- YOUR TASK
Repeat exactly the lines that begin at the one containing "Where should I click to: Click the ^T" and end at the final line of the records; include no pictures and nothing else.

[Dataset entries]
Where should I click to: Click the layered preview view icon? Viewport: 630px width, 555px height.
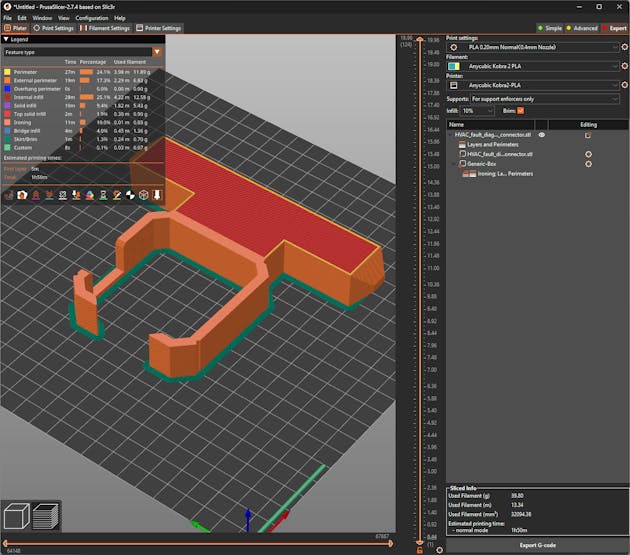coord(44,517)

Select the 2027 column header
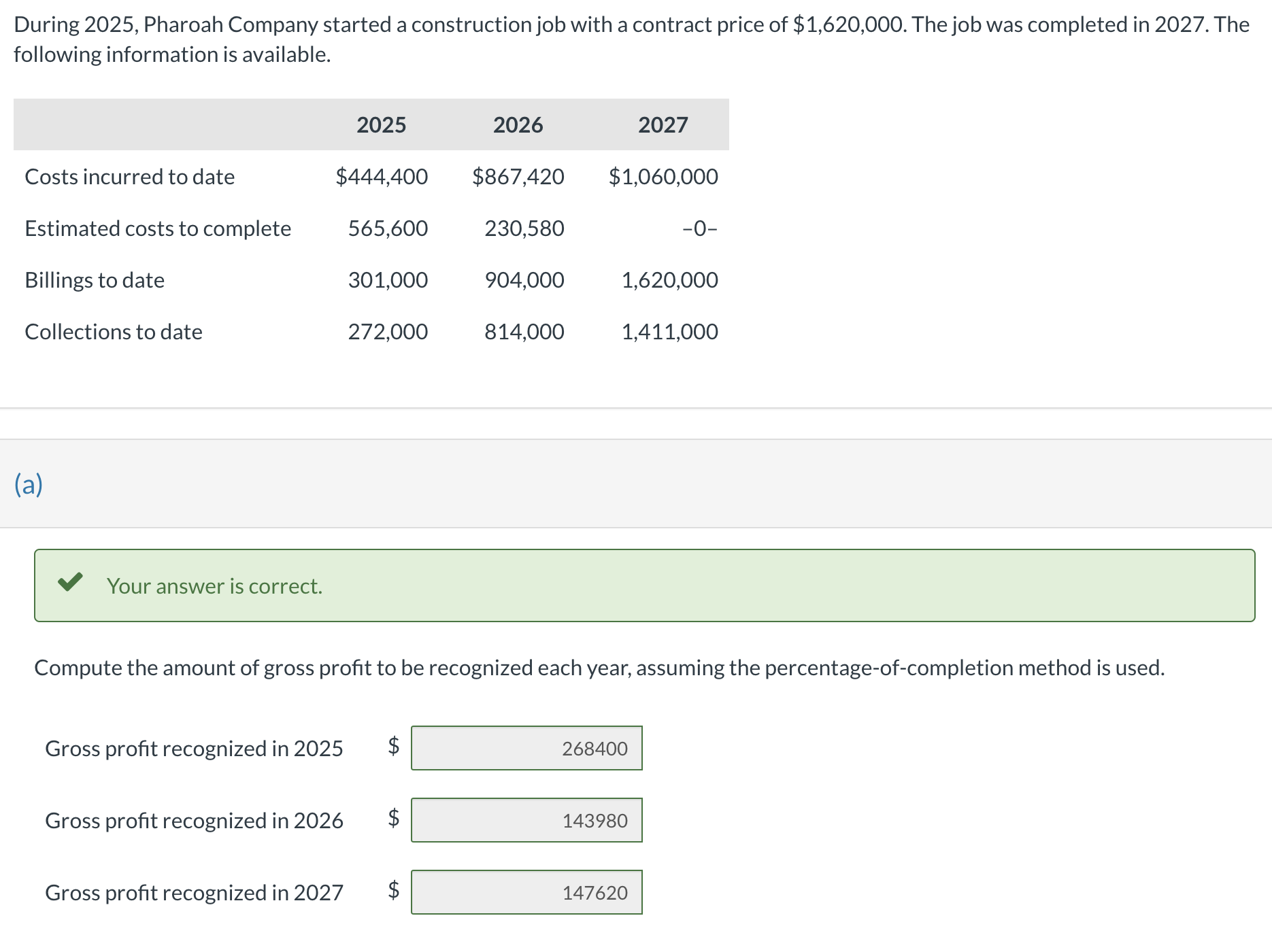tap(663, 125)
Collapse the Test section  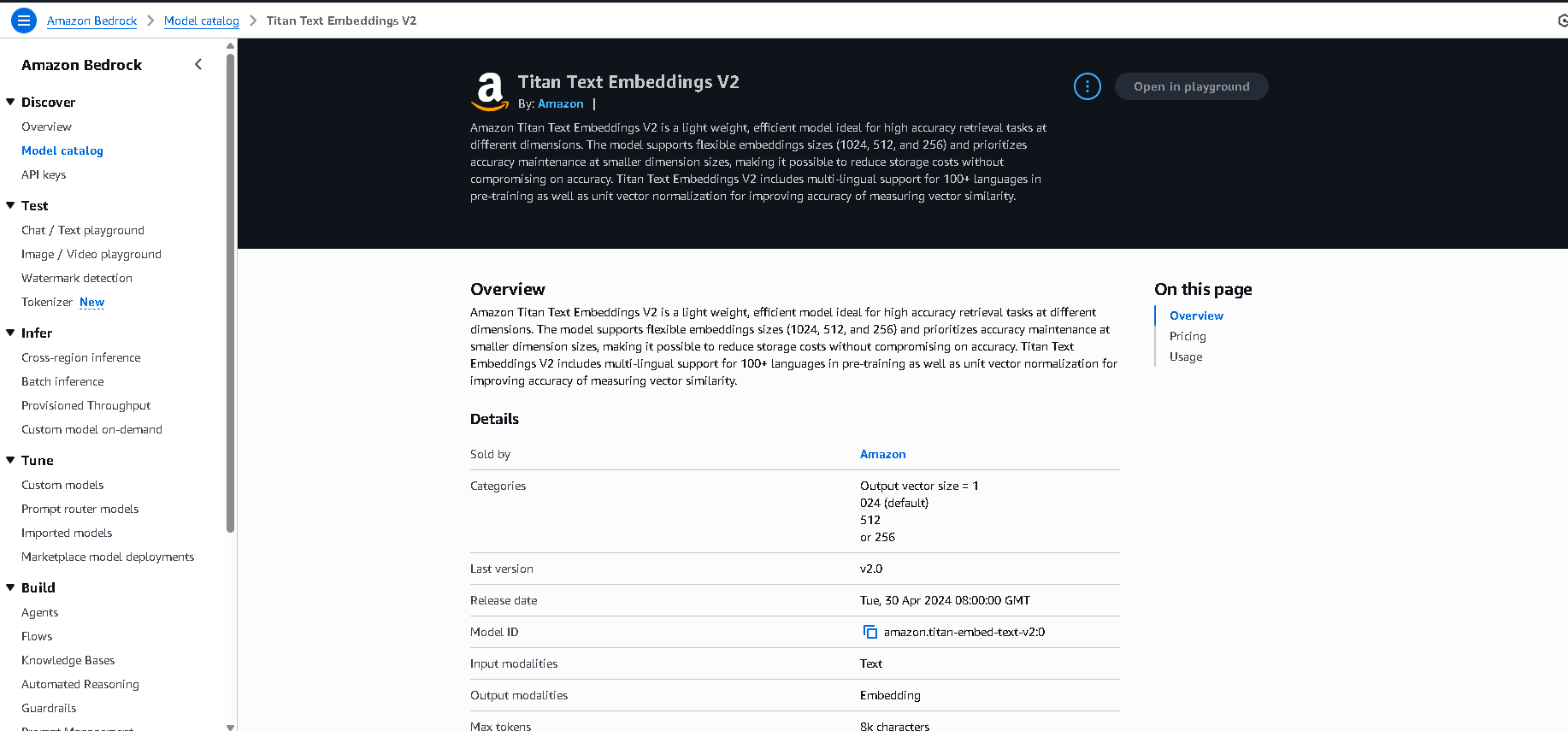[x=11, y=205]
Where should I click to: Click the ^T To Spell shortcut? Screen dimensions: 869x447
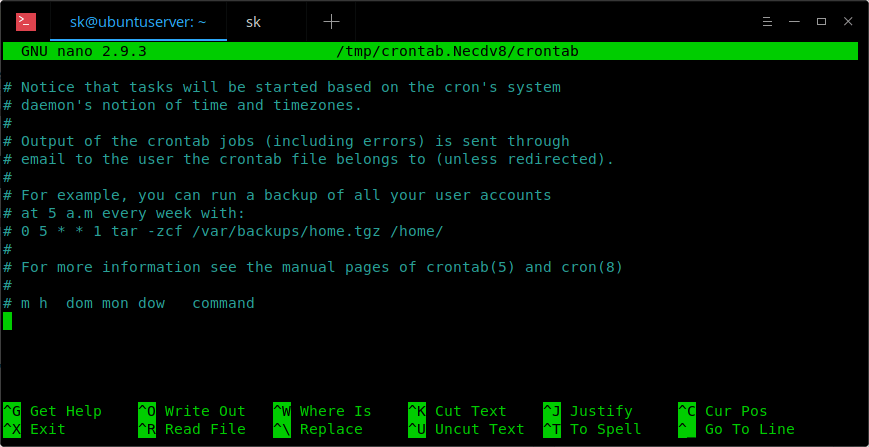[592, 429]
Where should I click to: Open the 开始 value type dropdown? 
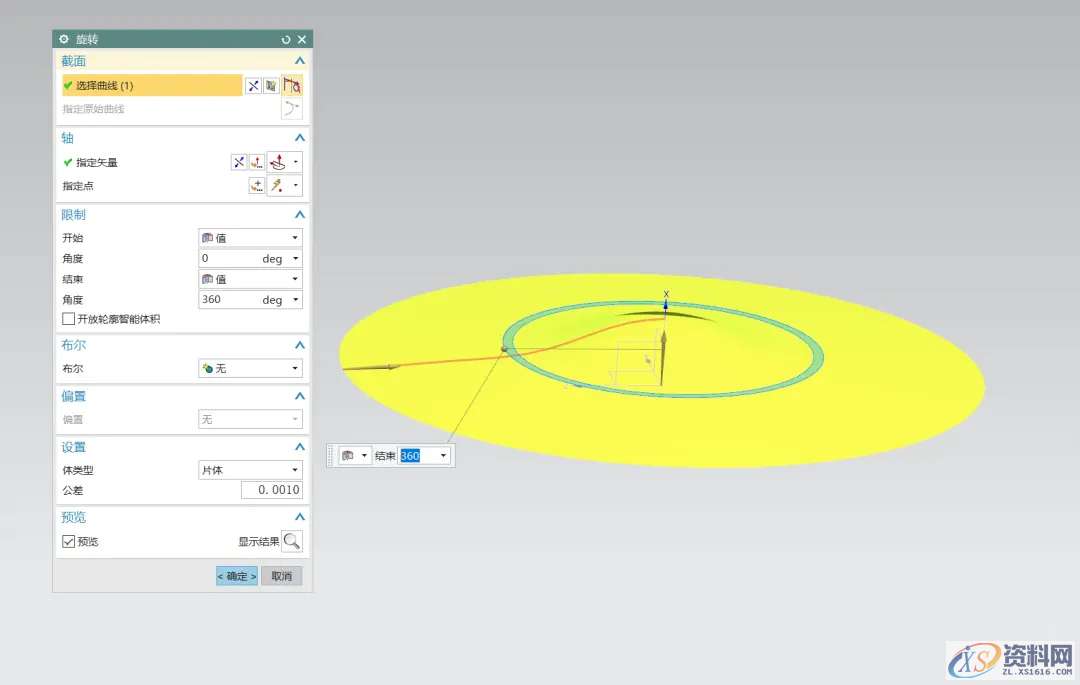point(250,238)
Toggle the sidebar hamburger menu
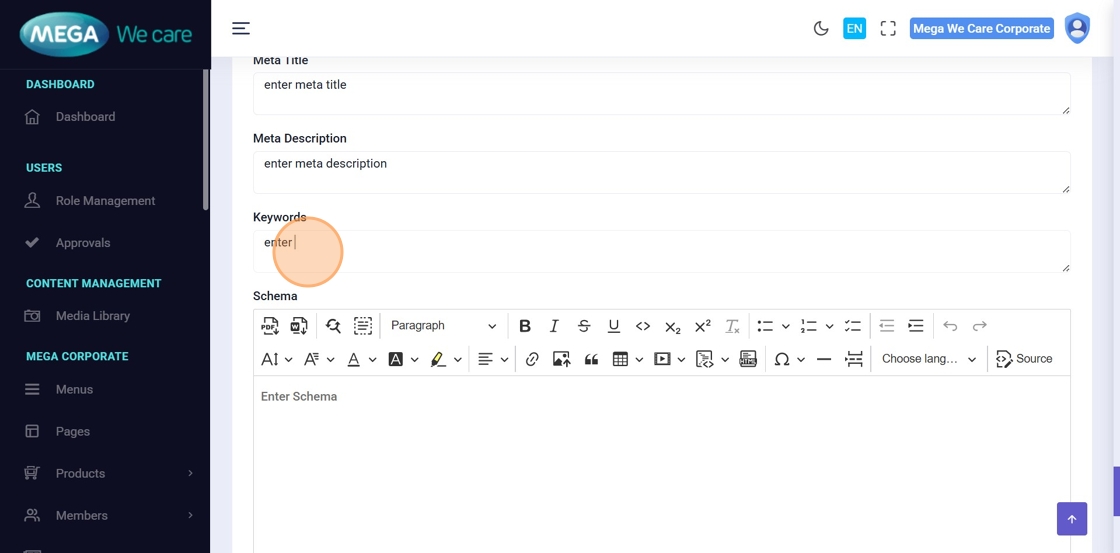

- EXERCISE OUTPUT
Where should I click to: Click the ^T To Spell shortcut? Screen dimensions: 869x447
[592, 429]
Where should I click to: Open the 开始 value type dropdown? 
point(250,238)
Toggle the sidebar hamburger menu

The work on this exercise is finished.